In the proposed method, the kriging step is responsible for deciding among the unmarked pixels (white pixels), resulting from the UNet output, which will remain white (rock) and which will be black (pore). The black pixels act as the sampled points in kriging, that is, those already cataloged, and from them new regions are classified as pores or rock. In this way, through kriging (Ordinary and Universal), each applied separately, the final segmentation of the image is produced, allowing a comparison between the two types of kriging, as illustrated in Figure 7. It is worth noting that for ordinary kriging a probability threshold is required, which will be used to decide whether a pixel is classified as pore or not. This threshold will be discussed in more detail in Section 3.

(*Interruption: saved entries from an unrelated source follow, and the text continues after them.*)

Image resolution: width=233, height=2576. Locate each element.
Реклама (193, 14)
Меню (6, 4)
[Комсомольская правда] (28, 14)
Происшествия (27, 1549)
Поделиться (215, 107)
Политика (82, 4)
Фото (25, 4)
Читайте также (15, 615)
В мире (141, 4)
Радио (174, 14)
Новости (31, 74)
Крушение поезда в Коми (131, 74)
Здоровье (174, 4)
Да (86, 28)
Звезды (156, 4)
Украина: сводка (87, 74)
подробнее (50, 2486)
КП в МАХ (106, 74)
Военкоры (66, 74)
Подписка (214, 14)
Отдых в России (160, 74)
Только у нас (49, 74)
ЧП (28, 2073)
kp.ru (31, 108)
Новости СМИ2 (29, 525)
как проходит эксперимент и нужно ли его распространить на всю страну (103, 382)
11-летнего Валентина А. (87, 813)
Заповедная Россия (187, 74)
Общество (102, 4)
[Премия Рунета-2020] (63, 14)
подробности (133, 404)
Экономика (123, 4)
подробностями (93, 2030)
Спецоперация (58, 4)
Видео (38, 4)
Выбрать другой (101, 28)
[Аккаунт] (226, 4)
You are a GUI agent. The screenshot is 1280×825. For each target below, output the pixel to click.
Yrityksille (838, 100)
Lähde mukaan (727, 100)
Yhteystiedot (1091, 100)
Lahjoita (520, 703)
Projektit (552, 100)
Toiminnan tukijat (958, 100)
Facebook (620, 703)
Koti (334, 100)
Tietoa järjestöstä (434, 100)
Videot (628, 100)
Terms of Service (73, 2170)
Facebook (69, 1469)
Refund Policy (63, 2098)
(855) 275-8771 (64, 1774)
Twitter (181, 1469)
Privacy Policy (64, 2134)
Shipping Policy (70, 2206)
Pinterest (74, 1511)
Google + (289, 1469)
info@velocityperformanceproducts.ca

3. Experiments and Results

This section provides detailed information about the experiments conducted, including data partitioning, computational environment configuration, and the libraries employed. In addition, the results obtained through the proposed approaches are presented.
For the edge segmentation stage with UNet, the dataset was divided into four different subsets in order to perform cross validation. The first subset consisted of samples 01, 07, 08, and 09. The second consisted of samples 02, 10, 11, and 12. The third included samples 03, 04, 13, and 14. The fourth consisted of samples 05, 06, 15, and 16. Due to the computational environment (amount of available memory), which will be explained later, only 16% of the total number of images from each sample were selected to build the subsets described. Thus, the experiments were conducted using cross validation and considering only the high resolution version of the samples.
The original dataset contains the final segmentation of each slice of the sample. However, the masks required for this experiment must include only the edges of the regions to be segmented. In this case, new masks were generated for each sample (containing only the edges) from the original masks, using a process that applied the Canny filter [22] together with dilation in order to detect and highlight the edges. Figure 8 illustrates this procedure. From this point, with the preprocessed images and the edge only masks, it was possible to train and evaluate the UNet.
The hyperparameters used for the UNet network were: batch size of 8, Adam optimizer with a learning rate of 0.0001, and dice loss as the loss function. Training was performed on the Kaggle platform for 25 epochs using the GPU available for free: GPU T4x.
In addition, the techniques EarlyStopping, with patience of 5 epochs, and ReduceLROnPlateau, with factor 0.1 and patience of 5 epochs, were used to avoid or reduce overfitting. The implementation was developed in Python (version 3.10.12) together with the Keras library (version 3.5.0).
The kriging step was implemented using Python (version 3.12.5) and the Pytorch library (version 2.4.1) together with Cuda (version 11.8), and was processed on an NVIDIA GeForce GTX 1080 Ti GPU. During this procedure, only for ordinary kriging, it is necessary to impose a probability threshold, which influences the pixel classification decision, whether it will be classified as pore or as rock. Two probability thresholds were used: 50% and 60%. In the experiments, these values proved to be the most suitable, since thresholds above 60% resulted in complete segmentation (image entirely in black), while thresholds below 50% produced no segmentation (image entirely in white). Therefore, 50% and 60% are the boundary values for our experiments. For universal kriging, a linear trend function was used.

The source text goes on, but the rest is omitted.